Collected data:

= Beginning of Section =

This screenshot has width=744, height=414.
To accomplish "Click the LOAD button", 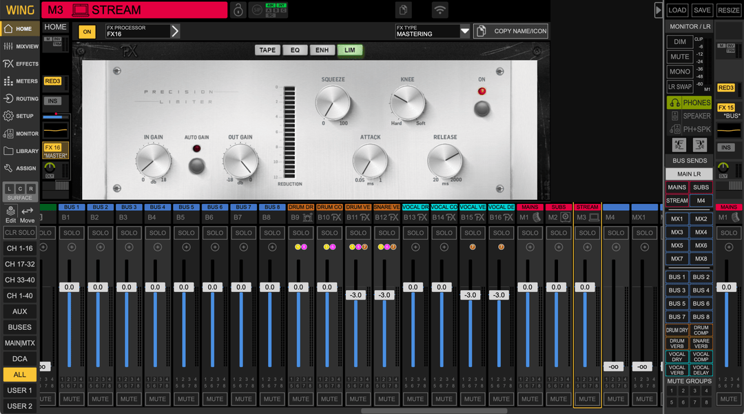I will tap(677, 10).
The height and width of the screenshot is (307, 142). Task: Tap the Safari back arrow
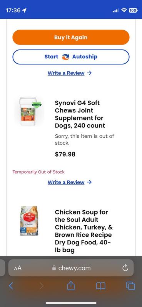pos(11,286)
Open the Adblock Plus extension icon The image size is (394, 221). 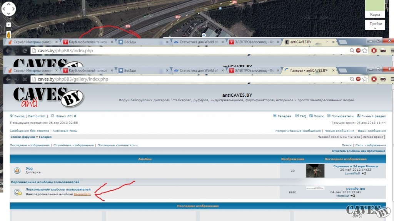[358, 79]
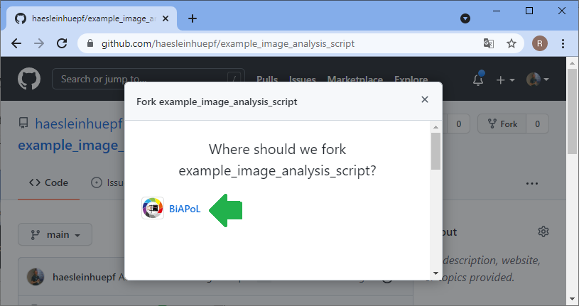Open a new browser tab

click(193, 18)
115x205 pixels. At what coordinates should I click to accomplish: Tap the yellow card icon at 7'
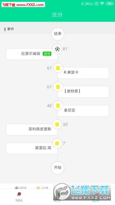click(57, 143)
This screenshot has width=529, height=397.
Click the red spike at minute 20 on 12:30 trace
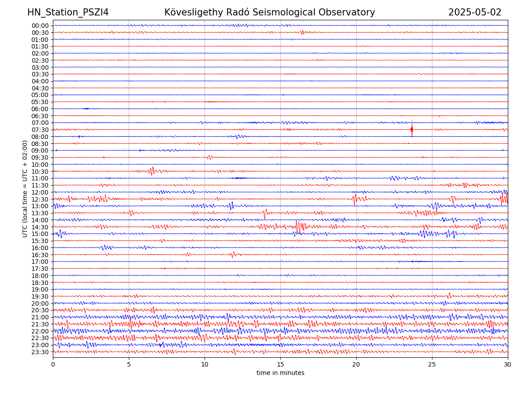(x=355, y=199)
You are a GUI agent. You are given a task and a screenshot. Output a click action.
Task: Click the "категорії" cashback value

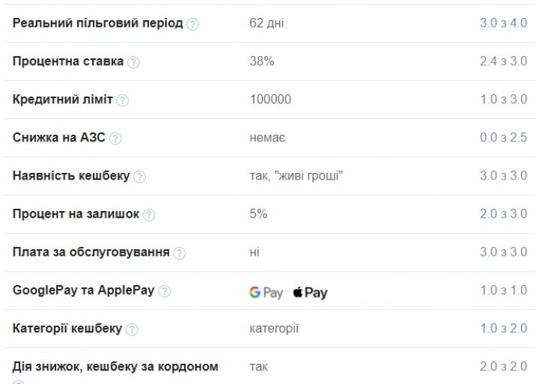274,329
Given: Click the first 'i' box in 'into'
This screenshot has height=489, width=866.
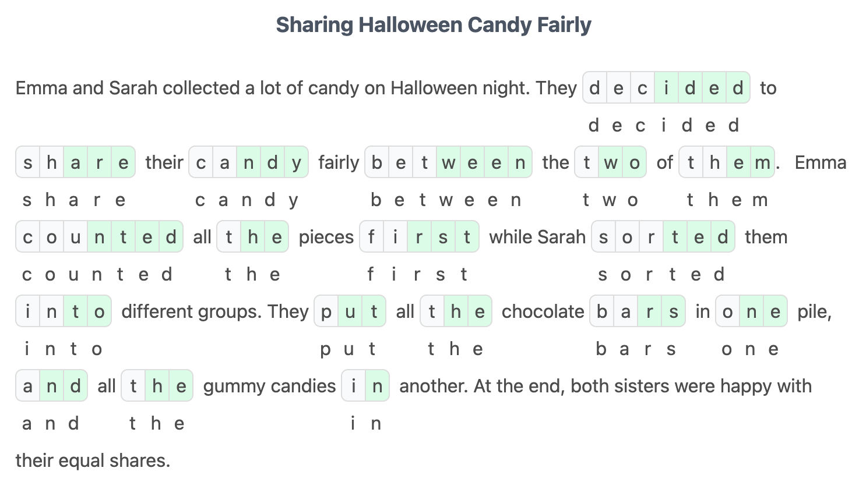Looking at the screenshot, I should (27, 311).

= End of Section =

Your assignment: Give again exactly the lines from the one holding "You are a GUI" to the final line of the records, both ends included, and nothing more. Pictures do not belong in the copy.

Expected answer:
You are a GUI agent. You are given a task and a screenshot. Output a click action.
Task: Click the "категорії" cashback value

274,329
Given: Click the first 'i' box in 'into'
This screenshot has height=489, width=866.
Looking at the screenshot, I should (27, 311).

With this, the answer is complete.